**TASK DETAILS:**
Please count the lines of the listing below that contain the string "section", and give only the number.

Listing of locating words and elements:

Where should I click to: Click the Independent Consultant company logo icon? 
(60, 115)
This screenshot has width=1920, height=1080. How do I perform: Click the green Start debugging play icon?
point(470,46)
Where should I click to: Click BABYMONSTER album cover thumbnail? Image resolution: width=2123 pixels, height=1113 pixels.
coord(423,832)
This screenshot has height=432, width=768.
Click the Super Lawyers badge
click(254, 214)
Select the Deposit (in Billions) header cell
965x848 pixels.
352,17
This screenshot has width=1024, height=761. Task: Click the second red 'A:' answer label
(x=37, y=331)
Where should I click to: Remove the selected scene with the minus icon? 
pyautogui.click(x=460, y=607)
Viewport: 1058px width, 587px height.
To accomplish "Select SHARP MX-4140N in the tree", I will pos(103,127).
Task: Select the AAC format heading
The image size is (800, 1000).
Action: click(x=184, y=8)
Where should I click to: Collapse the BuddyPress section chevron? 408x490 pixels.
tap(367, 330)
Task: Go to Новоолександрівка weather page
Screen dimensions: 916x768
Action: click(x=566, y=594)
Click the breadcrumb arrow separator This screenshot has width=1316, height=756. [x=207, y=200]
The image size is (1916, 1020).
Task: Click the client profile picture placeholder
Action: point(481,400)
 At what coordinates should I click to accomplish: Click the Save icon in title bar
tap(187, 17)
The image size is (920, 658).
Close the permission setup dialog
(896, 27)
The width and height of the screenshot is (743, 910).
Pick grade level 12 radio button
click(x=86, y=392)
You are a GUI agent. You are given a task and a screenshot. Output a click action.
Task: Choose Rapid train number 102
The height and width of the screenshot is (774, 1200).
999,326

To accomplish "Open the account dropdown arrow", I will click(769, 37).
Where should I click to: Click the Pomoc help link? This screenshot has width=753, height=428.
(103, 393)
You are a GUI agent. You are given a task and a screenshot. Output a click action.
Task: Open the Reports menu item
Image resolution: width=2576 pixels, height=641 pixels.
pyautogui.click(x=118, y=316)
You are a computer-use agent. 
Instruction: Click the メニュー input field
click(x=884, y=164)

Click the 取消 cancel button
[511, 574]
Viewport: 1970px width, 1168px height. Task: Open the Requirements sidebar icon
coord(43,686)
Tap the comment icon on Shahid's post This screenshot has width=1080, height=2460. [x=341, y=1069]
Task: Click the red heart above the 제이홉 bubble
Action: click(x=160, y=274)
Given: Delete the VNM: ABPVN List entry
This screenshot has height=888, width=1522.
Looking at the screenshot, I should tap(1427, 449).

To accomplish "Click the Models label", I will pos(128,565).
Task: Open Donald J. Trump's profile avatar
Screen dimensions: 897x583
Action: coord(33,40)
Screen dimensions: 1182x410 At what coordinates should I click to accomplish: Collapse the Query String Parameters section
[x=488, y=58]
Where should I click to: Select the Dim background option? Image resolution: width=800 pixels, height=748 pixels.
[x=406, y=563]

**FINAL RESULT:**
2